## EXERCISE DIRECTIONS
Exactly and only the lines from the one containing "Open the Todas las Características dropdown" through the close of the entries below are to be set down.

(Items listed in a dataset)
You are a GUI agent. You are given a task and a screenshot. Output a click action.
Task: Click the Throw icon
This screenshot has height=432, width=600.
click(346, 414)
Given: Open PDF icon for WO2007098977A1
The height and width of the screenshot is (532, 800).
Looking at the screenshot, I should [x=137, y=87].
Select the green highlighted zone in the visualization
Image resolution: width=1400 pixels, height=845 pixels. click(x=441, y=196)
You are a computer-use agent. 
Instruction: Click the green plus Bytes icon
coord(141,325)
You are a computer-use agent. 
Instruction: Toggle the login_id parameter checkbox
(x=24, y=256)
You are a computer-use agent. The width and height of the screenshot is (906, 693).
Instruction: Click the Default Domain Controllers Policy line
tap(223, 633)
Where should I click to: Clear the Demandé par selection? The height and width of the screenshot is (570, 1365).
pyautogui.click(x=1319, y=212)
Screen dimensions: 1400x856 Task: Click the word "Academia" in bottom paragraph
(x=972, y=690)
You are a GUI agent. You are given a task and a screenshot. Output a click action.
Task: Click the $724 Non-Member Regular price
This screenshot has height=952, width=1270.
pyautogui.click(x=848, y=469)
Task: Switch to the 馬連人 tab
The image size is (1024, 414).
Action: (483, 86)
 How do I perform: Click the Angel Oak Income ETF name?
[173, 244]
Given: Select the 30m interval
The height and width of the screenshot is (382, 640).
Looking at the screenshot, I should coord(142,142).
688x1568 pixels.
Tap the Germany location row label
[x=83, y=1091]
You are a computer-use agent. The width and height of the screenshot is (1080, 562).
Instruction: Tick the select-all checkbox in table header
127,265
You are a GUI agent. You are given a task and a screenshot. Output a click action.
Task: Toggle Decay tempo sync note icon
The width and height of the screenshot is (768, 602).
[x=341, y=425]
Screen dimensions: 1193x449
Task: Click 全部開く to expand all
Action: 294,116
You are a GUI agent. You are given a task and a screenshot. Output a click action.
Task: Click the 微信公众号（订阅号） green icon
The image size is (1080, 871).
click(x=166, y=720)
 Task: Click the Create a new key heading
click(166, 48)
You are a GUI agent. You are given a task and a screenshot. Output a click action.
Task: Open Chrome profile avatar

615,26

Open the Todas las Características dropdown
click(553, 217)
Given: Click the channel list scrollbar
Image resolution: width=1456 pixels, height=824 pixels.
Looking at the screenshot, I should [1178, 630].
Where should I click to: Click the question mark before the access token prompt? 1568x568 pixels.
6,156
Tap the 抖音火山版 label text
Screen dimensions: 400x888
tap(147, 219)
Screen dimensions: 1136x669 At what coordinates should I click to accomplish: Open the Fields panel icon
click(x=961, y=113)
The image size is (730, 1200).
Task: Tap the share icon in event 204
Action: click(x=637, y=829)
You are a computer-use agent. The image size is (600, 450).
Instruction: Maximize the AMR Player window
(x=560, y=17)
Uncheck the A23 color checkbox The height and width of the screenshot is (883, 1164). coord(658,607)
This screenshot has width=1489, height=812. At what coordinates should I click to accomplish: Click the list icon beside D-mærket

## TASK SOLUTION
Open the Todas las Características dropdown
click(553, 217)
Given: Click the channel list scrollbar
Image resolution: width=1456 pixels, height=824 pixels.
Looking at the screenshot, I should [1178, 630].
Where should I click to: Click the question mark before the access token prompt? 1568x568 pixels.
6,156
Tap the 抖音火山版 label text
Screen dimensions: 400x888
tap(147, 219)
Screen dimensions: 1136x669 At what coordinates should I click to accomplish: Open the Fields panel icon
click(x=961, y=113)
The image size is (730, 1200).
Task: Tap the share icon in event 204
Action: click(x=637, y=829)
You are a computer-use agent. The image size is (600, 450).
Instruction: Maximize the AMR Player window
(x=560, y=17)
Uncheck the A23 color checkbox The height and width of the screenshot is (883, 1164). coord(658,607)
This screenshot has width=1489, height=812. At what coordinates should I click to accomplish: Click the list icon beside D-mærket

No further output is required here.